Pubblicato il: 03/12/2021 – 15:12
Caso Juve, la cessione di Cr7 nel mirino della Procura

TORINO La procura di Torino ha acceso un faro sulla cessione da parte della Juventus di Ronaldo al Manchester United.
Con le perquisizioni di ieri la guardia di finanza era stata incaricata di recuperare la documentazione «contabile ed extracontabile». L’iniziativa è da collegare all’esistenza di una misteriosa “scrittura privata” sui rapporti della società con il calciatore: il documento potrebbe essere rilevante ai fini della correttezza del bilancio 2021.

Indagato anche General counsel della Juve

Intanto c’è un nuovo indagato nell’inchiesta della procura di Torino sui conti della Juventus. Si tratta di Cesare Gabasio, di professione avvocato, General counsel della società. Una parte della nuova perquisizione ordinata dalla Procura di Torino nella sede della società bianconera riguarda i rapporti della Juventus con Ronaldo. I magistrati hanno preso l’iniziativa dopo gli interrogatori di questi giorni dei manager del club ascoltati come testimoni.

Il legale della Juve: «Non cambia ipotesi investigativa»

«Il decreto di perquisizione di ieri non modifica le ipotesi investigative del precedente provvedimento notificato venerdì scorso, ma specifica la presunta esistenza di documentazione della quale, al momento, non risulta il rinvenimento». Lo affermano all’Ansa l’avvocato Maurizio Bellacosa dello studio legale Severino, che difende la Juventus, e l’avvocato Davide Sangiorgio, che difende gli indagati della società.

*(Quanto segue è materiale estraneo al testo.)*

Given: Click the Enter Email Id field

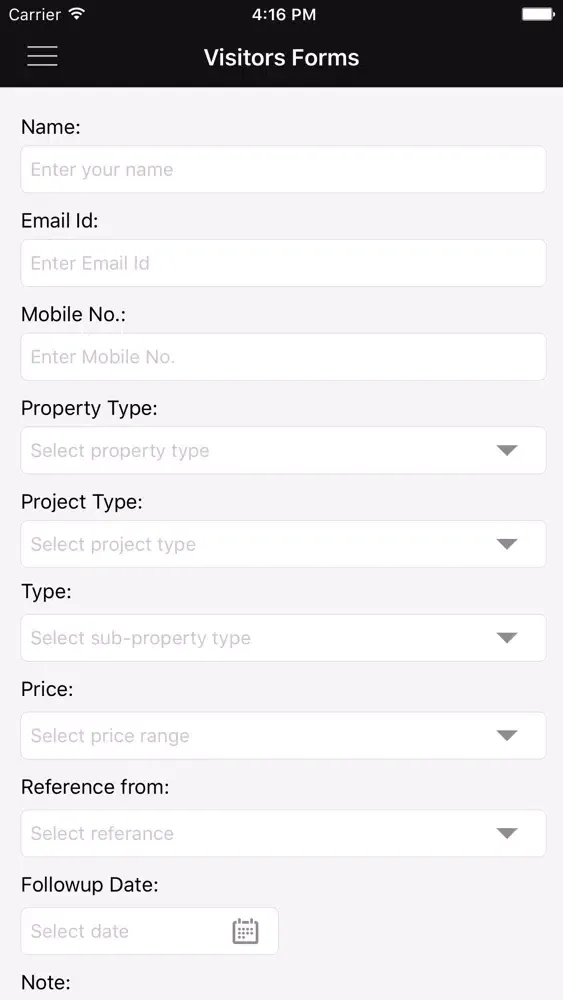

Nuova perquisizione nella sede della società

L’inchiesta della procura di Torino sui conti della Juventus, e sulle cosiddette plusvalenze, «non configura un mutamento negativo rilevante da consentire alle banche di recedere dagli impegni di garanzia in relazione all’aumento di capitale». È quanto rileva il supplemento al prospetto informativo sull’aumento di capitale da 400 milioni di euro depositato presso la Consob dalla società, che rende noto di essere stata interessata una nuova perquisizione. Qualora l’aumento di capitale fosse eseguito solo parzialmente, ipotesi al momento ritenuta remota, affluirebbero al Gruppo risorse finanziarie in misura limitata.
«In tali evenienze – si legge nel supplemento – in assenza di ulteriori tempestive misure a sostegno del Piano di sviluppo Aggiornato e confermato, ossia il Piano di sviluppo della Società per gli esercizi 2019/20 – 2023/24, la capacità del Gruppo di mantenere il presupposto della continuità aziendale nell’arco di Piano verrebbe meno».